BIRP works well when the story of the session is really about what you did and how the client responded, for example structured behavioral work, skills training, or anything where you need to clearly show the intervention for funding or oversight.

Seeing them side by side

The same session, three formats:

  • Client's report — SOAP: Subjective. DAP: Data. BIRP: Behavior.
  • Your observations — SOAP: Objective. DAP: Data. BIRP: Behavior.
  • What you did — SOAP: in Plan. DAP: in Plan. BIRP: Intervention.
  • Client's response — SOAP: in Assessment. DAP: Assessment. BIRP: Response.
  • Your interpretation — SOAP: Assessment. DAP: Assessment. BIRP: in Response/Plan.
  • Next steps — SOAP: Plan. DAP: Plan. BIRP: Plan.

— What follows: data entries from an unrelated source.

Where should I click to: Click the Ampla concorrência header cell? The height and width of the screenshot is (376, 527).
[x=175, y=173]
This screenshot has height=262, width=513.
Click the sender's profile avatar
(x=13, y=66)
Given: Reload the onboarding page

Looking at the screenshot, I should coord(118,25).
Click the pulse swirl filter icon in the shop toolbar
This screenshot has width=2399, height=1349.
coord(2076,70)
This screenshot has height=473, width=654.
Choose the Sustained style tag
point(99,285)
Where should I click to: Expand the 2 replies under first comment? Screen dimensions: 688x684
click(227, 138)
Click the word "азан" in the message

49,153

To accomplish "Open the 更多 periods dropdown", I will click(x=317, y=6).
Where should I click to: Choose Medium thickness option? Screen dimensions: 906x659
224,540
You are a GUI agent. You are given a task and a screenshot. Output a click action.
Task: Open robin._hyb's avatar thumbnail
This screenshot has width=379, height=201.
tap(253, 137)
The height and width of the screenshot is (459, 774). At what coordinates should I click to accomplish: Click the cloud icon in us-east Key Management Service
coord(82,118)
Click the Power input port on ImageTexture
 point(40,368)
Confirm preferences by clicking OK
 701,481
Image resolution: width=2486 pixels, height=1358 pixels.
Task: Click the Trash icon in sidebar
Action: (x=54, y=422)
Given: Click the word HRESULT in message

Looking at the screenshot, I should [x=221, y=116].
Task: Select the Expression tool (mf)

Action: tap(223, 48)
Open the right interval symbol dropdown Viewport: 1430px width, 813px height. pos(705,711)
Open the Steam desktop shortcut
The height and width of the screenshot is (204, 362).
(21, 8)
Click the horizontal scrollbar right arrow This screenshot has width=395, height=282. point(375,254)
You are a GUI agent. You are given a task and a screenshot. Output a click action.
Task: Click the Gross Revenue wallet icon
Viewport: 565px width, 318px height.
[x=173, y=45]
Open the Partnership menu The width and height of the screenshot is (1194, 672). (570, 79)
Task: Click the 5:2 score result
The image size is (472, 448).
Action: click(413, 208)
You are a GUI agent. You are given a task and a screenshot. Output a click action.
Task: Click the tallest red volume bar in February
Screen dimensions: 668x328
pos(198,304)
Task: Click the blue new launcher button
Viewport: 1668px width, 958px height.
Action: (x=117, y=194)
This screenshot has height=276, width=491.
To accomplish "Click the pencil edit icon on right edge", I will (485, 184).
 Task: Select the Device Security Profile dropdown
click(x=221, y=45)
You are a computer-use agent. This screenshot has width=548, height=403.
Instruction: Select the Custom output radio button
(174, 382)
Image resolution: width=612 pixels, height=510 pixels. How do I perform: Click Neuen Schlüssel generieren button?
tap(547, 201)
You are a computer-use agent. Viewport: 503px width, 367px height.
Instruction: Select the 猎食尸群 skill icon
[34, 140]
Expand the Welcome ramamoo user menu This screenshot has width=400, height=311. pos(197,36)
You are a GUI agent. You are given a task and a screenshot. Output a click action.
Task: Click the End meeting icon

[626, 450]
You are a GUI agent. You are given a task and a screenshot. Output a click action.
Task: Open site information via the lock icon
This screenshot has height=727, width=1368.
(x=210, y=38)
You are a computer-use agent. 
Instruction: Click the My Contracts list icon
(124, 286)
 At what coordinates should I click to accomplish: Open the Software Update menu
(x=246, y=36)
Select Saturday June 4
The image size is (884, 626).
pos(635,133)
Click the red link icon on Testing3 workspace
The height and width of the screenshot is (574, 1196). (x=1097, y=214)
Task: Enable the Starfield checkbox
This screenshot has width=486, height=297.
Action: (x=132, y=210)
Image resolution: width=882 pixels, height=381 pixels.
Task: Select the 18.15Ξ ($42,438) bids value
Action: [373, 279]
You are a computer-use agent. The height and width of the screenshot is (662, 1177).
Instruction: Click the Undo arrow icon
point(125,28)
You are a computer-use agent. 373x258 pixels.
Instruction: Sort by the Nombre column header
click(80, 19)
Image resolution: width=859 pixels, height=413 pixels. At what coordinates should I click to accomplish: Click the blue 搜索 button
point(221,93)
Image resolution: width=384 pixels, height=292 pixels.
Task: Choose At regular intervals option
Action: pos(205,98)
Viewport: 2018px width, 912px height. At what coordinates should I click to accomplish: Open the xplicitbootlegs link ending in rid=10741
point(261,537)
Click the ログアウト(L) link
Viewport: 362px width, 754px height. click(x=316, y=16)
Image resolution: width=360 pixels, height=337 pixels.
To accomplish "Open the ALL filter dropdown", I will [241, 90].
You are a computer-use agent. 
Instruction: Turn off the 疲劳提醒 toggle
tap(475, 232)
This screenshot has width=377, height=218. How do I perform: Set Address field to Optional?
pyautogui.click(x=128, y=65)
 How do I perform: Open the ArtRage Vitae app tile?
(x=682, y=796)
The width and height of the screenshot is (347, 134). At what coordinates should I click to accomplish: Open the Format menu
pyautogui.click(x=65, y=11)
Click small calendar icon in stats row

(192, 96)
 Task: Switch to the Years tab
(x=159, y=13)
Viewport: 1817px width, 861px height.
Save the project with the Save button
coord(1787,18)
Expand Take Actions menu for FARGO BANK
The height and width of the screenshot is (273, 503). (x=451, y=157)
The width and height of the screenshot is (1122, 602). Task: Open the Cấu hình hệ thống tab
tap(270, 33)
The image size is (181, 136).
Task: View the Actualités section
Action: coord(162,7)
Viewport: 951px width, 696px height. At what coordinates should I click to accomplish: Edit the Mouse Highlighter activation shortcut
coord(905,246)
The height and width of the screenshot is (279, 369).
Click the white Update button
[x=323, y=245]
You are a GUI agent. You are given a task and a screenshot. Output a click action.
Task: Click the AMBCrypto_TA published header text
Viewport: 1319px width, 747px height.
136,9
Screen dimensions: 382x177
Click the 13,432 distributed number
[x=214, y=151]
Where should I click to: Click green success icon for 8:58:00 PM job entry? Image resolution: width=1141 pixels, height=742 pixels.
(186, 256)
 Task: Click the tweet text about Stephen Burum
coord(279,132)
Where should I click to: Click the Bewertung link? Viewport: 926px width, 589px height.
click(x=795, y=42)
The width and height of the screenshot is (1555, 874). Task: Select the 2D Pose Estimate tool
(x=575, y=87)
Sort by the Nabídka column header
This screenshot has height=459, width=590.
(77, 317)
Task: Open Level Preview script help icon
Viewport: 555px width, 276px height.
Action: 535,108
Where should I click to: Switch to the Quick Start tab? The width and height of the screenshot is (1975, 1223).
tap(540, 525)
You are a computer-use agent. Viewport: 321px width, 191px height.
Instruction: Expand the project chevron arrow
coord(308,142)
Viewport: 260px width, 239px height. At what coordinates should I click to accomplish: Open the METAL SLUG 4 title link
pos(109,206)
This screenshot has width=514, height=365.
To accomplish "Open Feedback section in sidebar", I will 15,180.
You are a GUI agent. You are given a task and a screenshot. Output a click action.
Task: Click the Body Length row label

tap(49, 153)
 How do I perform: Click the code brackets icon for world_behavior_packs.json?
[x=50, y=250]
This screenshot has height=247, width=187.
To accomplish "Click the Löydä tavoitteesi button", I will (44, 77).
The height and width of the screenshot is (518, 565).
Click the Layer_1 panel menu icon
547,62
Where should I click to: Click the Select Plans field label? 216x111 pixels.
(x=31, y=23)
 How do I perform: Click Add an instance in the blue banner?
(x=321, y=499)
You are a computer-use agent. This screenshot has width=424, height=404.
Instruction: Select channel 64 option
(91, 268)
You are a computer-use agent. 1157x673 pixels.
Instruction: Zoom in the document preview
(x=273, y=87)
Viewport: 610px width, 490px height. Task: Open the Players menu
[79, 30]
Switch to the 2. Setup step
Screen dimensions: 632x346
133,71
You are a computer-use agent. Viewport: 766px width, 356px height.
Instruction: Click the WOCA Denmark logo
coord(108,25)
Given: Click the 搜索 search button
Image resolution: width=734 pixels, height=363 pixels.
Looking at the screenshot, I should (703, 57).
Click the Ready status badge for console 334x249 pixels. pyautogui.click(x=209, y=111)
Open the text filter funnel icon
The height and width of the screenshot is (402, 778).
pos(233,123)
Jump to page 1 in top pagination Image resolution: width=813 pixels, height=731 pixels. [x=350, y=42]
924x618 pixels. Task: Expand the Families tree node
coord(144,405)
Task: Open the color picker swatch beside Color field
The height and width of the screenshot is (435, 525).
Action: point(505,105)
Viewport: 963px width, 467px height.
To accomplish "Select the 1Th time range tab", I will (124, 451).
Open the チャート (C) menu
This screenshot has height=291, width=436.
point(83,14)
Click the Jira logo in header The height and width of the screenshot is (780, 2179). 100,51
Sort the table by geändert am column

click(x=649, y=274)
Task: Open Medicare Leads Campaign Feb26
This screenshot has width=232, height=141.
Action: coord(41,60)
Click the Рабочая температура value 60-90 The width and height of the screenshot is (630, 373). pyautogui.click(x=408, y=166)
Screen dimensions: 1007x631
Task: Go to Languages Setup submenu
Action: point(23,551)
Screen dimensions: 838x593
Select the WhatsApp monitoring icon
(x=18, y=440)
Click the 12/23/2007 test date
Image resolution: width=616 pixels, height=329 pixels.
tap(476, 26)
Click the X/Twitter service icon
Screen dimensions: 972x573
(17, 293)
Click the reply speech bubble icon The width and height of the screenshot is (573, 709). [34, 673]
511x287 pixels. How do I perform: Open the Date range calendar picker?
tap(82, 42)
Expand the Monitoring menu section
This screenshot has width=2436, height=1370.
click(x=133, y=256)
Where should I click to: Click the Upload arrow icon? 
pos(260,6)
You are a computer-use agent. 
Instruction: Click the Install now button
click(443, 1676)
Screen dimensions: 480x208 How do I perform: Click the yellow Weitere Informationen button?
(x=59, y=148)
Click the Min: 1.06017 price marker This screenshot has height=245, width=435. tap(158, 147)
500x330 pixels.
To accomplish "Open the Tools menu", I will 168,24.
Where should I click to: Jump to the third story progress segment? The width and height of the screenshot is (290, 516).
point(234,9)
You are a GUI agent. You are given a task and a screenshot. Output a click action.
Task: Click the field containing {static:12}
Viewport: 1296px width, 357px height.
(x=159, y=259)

Notice they cover the same ground. The difference is only what gets its own labeled box, and that changes what the format nudges you to focus on.

How to choose

You do not need to overthink this. A few honest guidelines:

  • Want the cleanest separation for insurance and audits? Use SOAP. The split between subjective and objective is the most defensible.
  • Find that split artificial and want to write faster? Use DAP. Most common in talk therapy and coaching.
  • Need to clearly show your intervention and the client's response for behavioral work or funding? Use BIRP.
  • Not sure? Start with SOAP. It is the most widely recognized, and every other format is easy to move to once you are comfortable documenting.

One more piece of advice: whichever you pick, be consistent. A practice where every note follows the same structure is far easier to review, hand off, and defend than one where the format changes session to session. Pick a format, build a template around it, and let the template carry the structure so you are just filling in the content.

Make the format automatic

The fastest documentation is the kind where you are not rebuilding the structure every time. In Soap Notes, you can work from a reusable SOAP note template or a more general progress note template, so the sections are already there and you just write the session. Notes attach to the client record alongside scheduling and billing, so the next session picks up where the last one left off. It is built for therapists in private practice and other session-based practitioners who want documentation to take minutes, not evenings.

Whatever format you land on, the goal is the same: a clear record, written quickly, that makes your next session easier.

Frequently asked questions

SOAP separates what the client reports (Subjective) from what you observe (Objective), while DAP combines both into a single Data section. SOAP gives you a cleaner split that holds up well for insurance and audits; DAP is faster to write and often feels more natural for talk therapy and coaching. Both then share an Assessment and Plan.

Neither is better overall. BIRP puts the intervention and the client's response in their own labeled sections, which is useful for behavioral health and goal-driven work where you need to clearly show what you did and how the client responded. SOAP is more general and more widely recognized. Choose based on whether showing the intervention explicitly matters for your work.

SOAP is often the safest choice for insurance and audits because it clearly separates subjective report from objective observation, which makes your clinical reasoning easy to follow. That said, DAP and BIRP are also widely accepted. What matters most is that your notes are consistent, timely, and clearly show medical necessity and progress toward goals.

You can use different formats for different types of work, for example BIRP for structured behavioral sessions and DAP for open talk therapy. What you should avoid is switching format randomly within the same client's record, since that makes the history harder to follow. Consistency within a client's file matters more than which format you choose.

DAP is usually the easiest to start with because it has only three sections and does not ask you to separate subjective from objective. SOAP is the most widely taught and recognized, so it is also a strong starting point. Either way, using a template for your chosen format removes most of the difficulty.